A thunderbolt love affair takes spark between Tom and Polly and they strike out west on a stolen horse, moving through the badlands of Montana and Idaho. Briefly an idyll of wild romance perfects itself. But a posse of deranged Cornish gunsmen are soon in hot pursuit of the lovers, and closing in fast . . .

Book cover A Beginner's Guide to Breaking and Entering by Andrew Hunter MurrayA Beginner’s Guide to Breaking and Entering by Andrew Hunter Murray (Hutchinson Heinemann)

Property might be theft. But the housing market is murder.

My name is Al. I live in wealthy people’s second homes while their real owners are away. I don’t rob them, I don’t damage anything. I’m more an unofficial house-sitter than an actual criminal.

Life is good. Or it was – until last night, when my friends and I broke into the wrong place, on the wrong day, and someone wound up dead.

And now … now we’re in a great deal of trouble.


Recently finished

The Comfort of Ghosts (Maisie Dobbs #18) by Jacqueline Winspear (Allison & Busby) 

French Windows by Antoine Laurain (Gallic Books)
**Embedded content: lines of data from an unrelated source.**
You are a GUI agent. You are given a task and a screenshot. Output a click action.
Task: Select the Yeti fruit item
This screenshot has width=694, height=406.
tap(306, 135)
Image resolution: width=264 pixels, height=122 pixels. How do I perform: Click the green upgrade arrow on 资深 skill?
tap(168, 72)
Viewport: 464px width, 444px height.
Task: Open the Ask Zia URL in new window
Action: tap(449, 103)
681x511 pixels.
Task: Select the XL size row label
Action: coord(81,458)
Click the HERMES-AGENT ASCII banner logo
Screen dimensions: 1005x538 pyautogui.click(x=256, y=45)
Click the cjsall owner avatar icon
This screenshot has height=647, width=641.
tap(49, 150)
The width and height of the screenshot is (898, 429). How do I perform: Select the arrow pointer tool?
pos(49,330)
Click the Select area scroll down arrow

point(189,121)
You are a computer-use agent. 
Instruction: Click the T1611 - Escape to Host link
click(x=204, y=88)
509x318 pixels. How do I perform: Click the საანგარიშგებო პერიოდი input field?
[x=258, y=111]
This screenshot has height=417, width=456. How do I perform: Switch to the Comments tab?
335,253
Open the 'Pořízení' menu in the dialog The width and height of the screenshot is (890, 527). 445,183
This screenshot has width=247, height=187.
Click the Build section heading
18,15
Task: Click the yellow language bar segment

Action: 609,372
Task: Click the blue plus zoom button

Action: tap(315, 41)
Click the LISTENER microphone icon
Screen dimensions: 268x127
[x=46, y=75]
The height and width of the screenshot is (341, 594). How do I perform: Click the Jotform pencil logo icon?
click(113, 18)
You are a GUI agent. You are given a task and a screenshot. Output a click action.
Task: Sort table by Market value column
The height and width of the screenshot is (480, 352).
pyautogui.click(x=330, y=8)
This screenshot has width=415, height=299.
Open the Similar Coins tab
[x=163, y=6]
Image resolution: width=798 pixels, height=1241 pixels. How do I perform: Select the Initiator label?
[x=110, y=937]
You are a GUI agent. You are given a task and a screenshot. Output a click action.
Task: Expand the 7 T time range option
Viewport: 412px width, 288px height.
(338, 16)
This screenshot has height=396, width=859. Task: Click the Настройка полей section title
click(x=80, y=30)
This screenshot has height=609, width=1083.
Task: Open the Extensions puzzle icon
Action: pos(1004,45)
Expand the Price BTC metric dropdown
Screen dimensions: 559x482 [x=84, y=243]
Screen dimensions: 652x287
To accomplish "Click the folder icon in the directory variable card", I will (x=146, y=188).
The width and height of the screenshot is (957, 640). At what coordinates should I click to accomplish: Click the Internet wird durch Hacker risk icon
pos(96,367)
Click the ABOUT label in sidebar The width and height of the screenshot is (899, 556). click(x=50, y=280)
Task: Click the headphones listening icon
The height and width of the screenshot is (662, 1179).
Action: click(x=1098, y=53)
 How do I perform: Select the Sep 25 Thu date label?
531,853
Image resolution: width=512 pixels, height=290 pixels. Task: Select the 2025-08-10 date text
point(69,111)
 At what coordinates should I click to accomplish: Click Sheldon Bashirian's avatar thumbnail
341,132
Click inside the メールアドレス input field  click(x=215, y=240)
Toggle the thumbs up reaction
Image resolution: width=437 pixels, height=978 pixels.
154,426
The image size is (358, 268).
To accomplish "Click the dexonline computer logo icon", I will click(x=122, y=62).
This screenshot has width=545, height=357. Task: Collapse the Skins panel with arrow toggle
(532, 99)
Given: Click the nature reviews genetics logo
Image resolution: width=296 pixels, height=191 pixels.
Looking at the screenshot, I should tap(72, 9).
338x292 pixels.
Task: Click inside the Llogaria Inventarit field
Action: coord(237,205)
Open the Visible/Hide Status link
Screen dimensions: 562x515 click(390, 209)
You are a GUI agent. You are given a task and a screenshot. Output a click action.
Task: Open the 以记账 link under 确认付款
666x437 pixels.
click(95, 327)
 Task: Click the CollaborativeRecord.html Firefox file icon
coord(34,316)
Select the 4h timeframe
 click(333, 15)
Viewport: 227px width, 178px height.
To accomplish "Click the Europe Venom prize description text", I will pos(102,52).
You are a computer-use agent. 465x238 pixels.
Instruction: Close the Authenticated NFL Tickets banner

Nathalia, a young photographer, has been seeing a therapist. Having accidentally photographed a murder, she finds that she can no longer do her job.  Instead, Doctor Faber suggests that she write about the neighbours she idly observes in the building across the street. But as these written snapshots become increasingly detailed, he starts to wonder how she can possibly know so much about them. With each session, Doctor Faber and his mysterious patient will get closer and closer to the truth. But are the stories Nathalia submits each week as she claims… (Review to follow)


What Cathy Will Read Next

AlvesdonAlvesdon by James Holland (eARC, Transworld via NetGalley)

The village of Alvesdon has been home to the Castells for generations. But the year is 1939 and the peace and tranquillity there is about to be shattered once more by the stormclouds of war in Europe. As three generations of the family gather, they must all face the prospect of their lives being transformed beyond recognition the moment Britain declares war on Germany.

When the inevitable happens and Britain finds itself at war, the younger members of the family and farm workers are called up to fight and those who remain must battle to keep the home fires burning and the farm afloat. The gentle certainties of rural life are replaced by the urgent clamour of war, in the air, at sea and on land, where events unfold with dizzying rapidity and unexpected consequences.